(Stored data entries)
————————
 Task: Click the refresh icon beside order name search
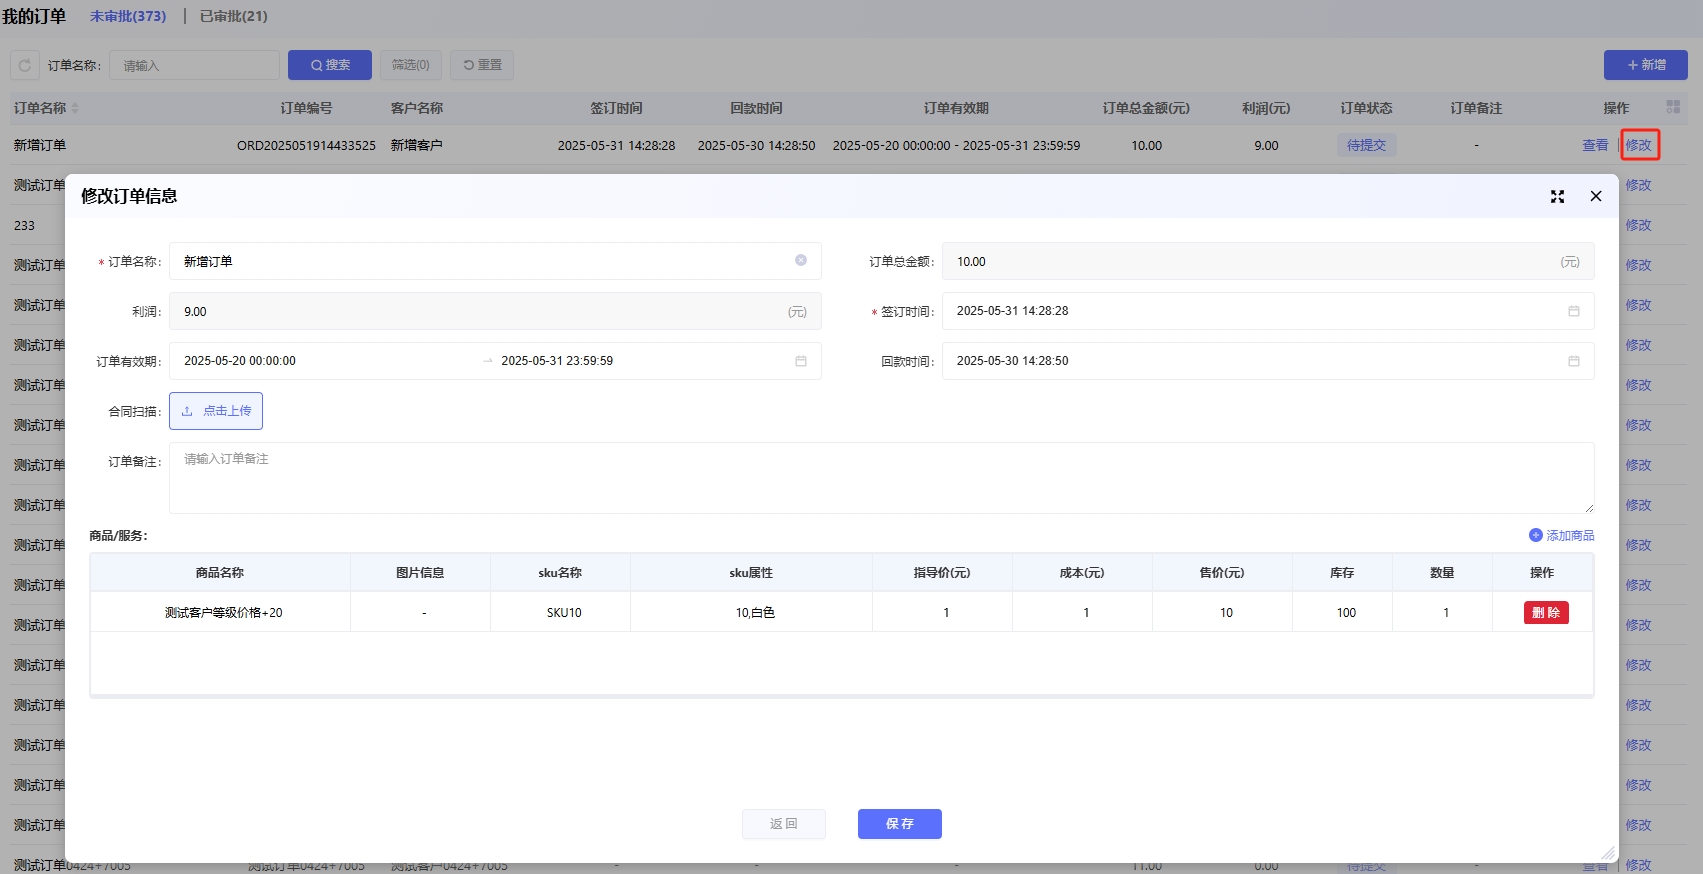coord(25,65)
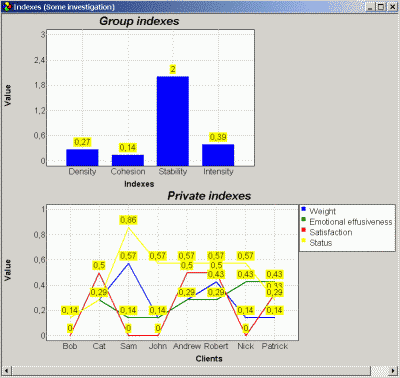400x378 pixels.
Task: Click the Stability bar in the Group indexes chart
Action: tap(173, 121)
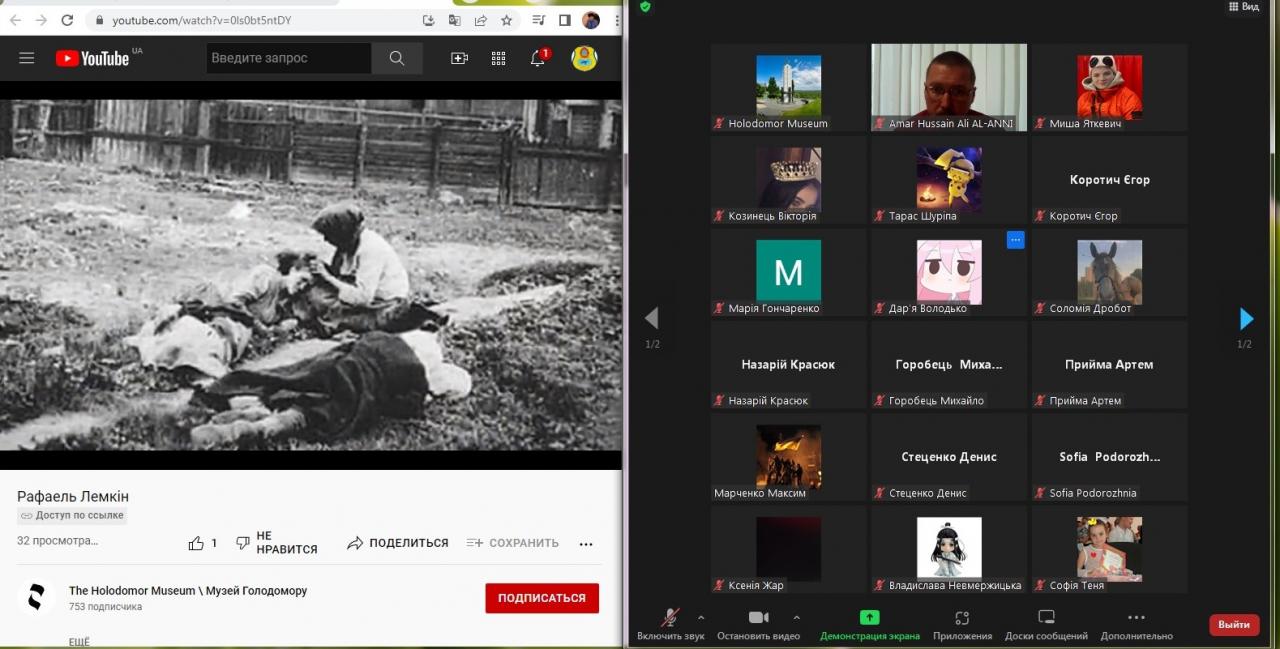Expand video options arrow next to camera
Screen dimensions: 1280x649
click(796, 617)
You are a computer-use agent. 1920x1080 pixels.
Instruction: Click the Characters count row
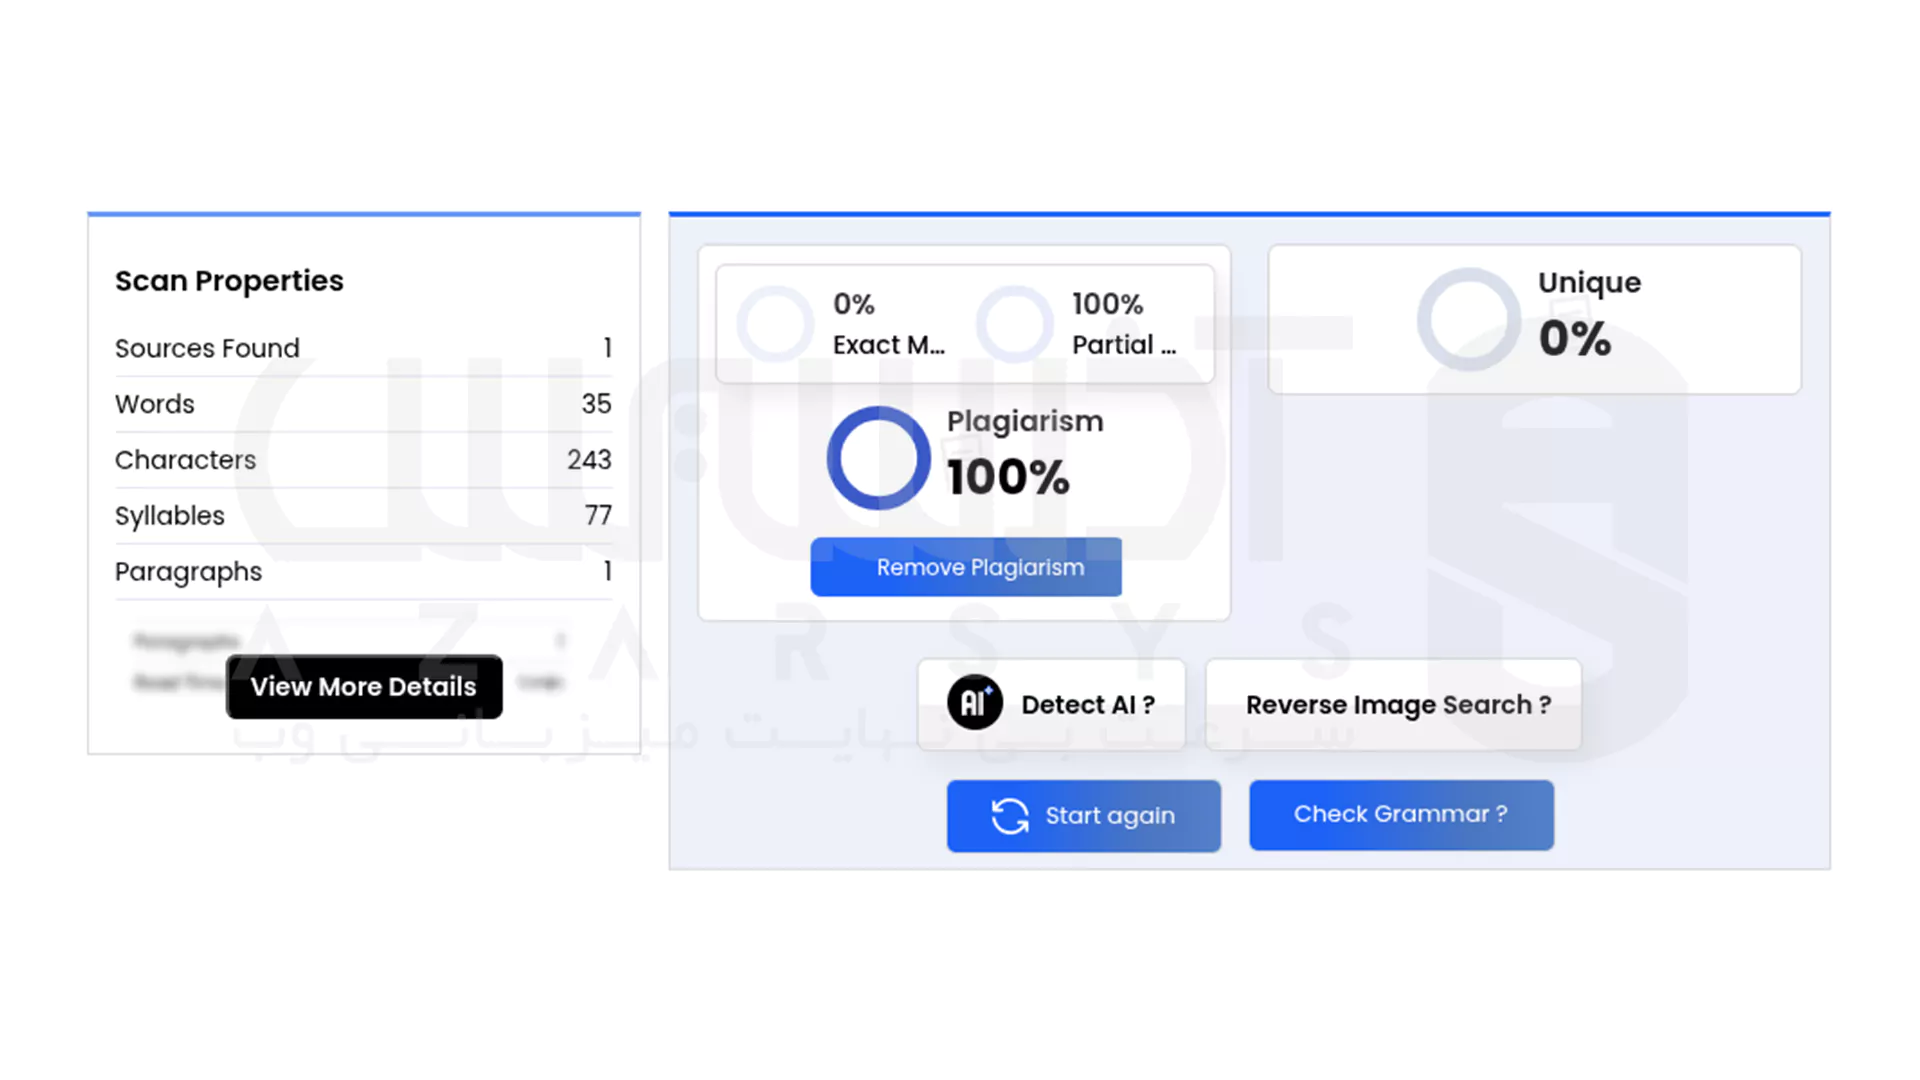pos(363,460)
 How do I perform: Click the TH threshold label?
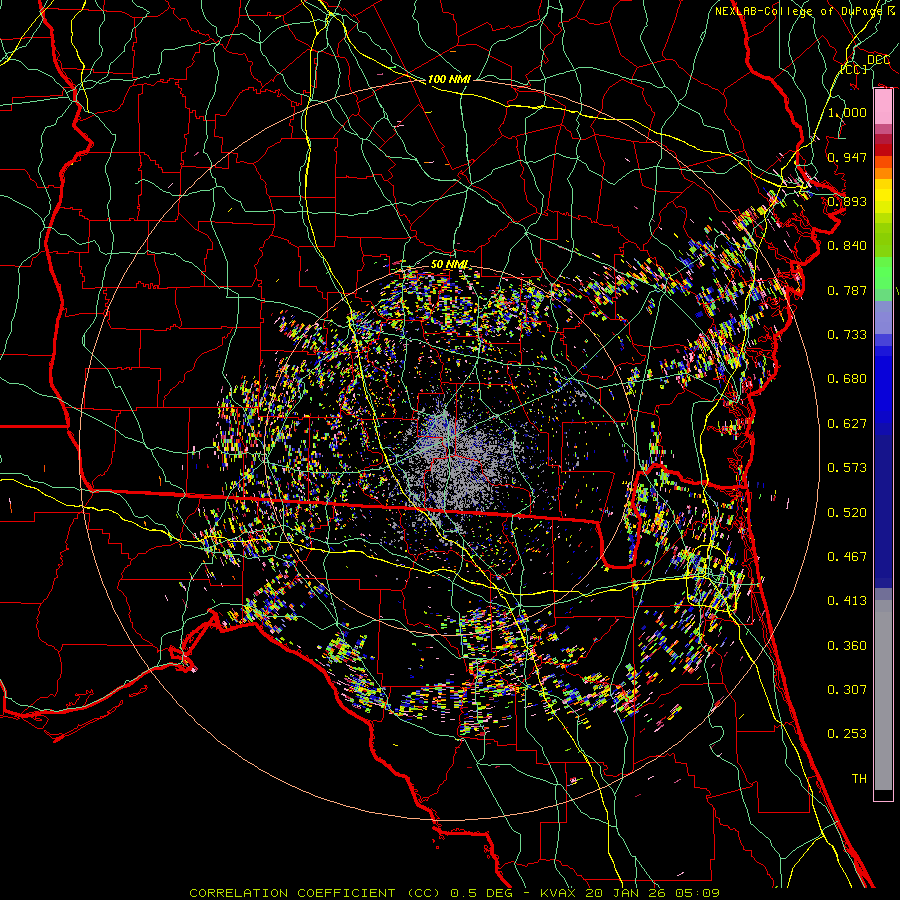coord(858,778)
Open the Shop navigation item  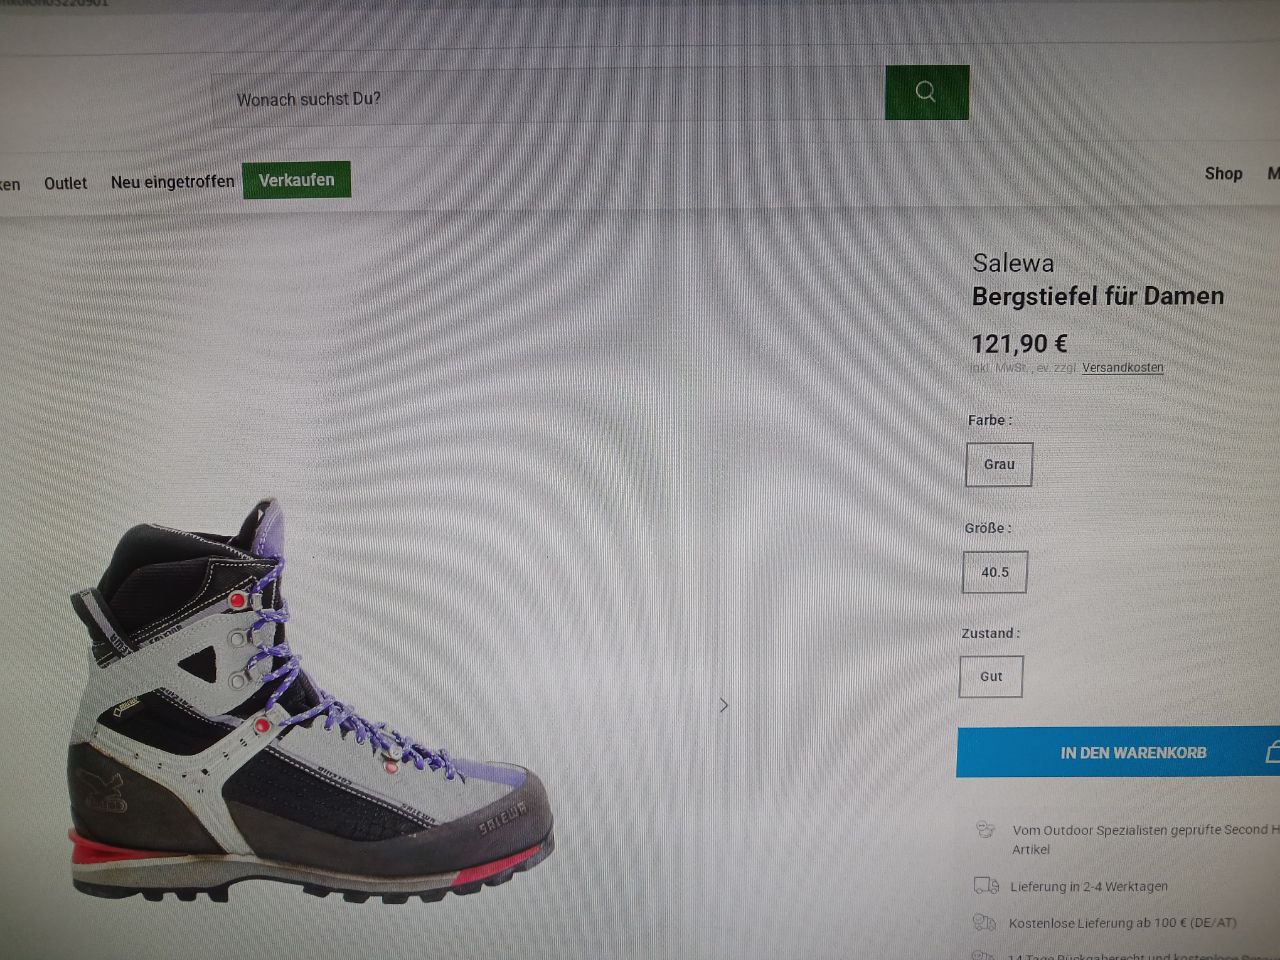[1223, 173]
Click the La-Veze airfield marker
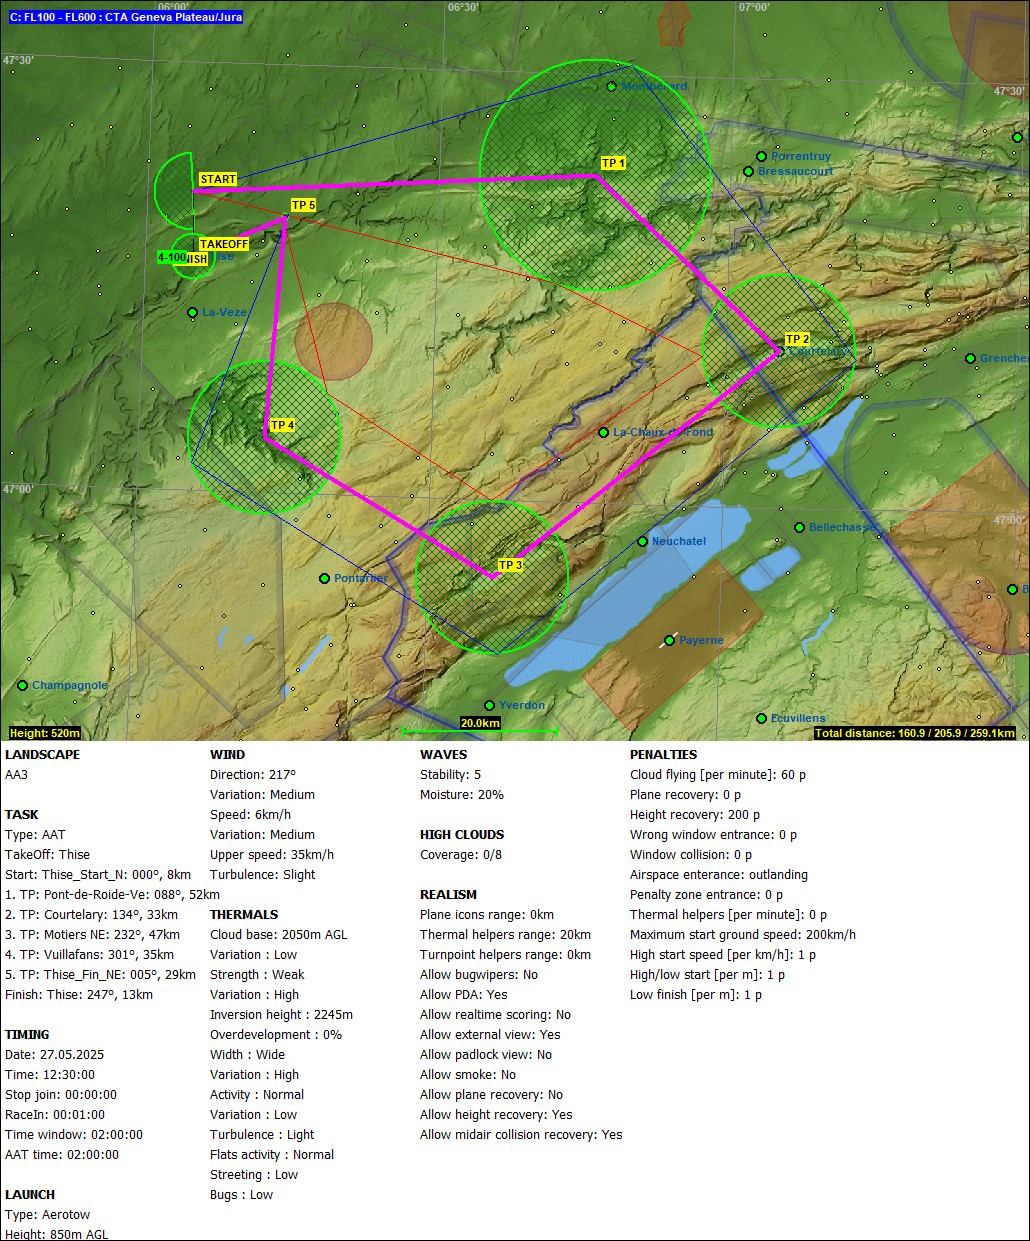 (193, 313)
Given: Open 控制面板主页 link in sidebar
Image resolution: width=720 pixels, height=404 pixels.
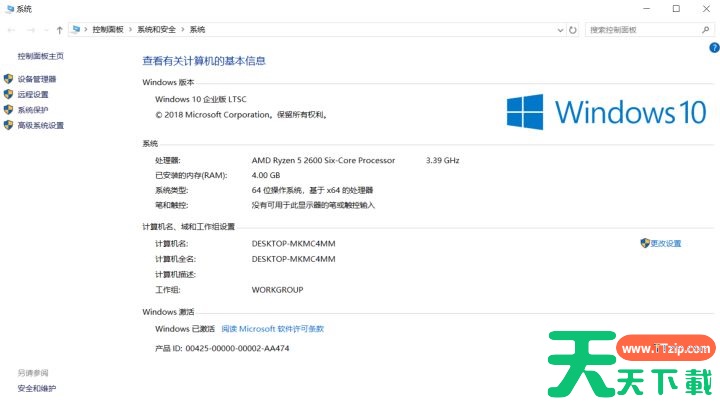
————————
* What is expected *
Go to the line with "Given: Open 控制面板主页 link in sidebar" in the entries above. Reproduce that line and each one after it to the end, exactly and without the pictures.

* Your response *
Given: Open 控制面板主页 link in sidebar
Image resolution: width=720 pixels, height=404 pixels.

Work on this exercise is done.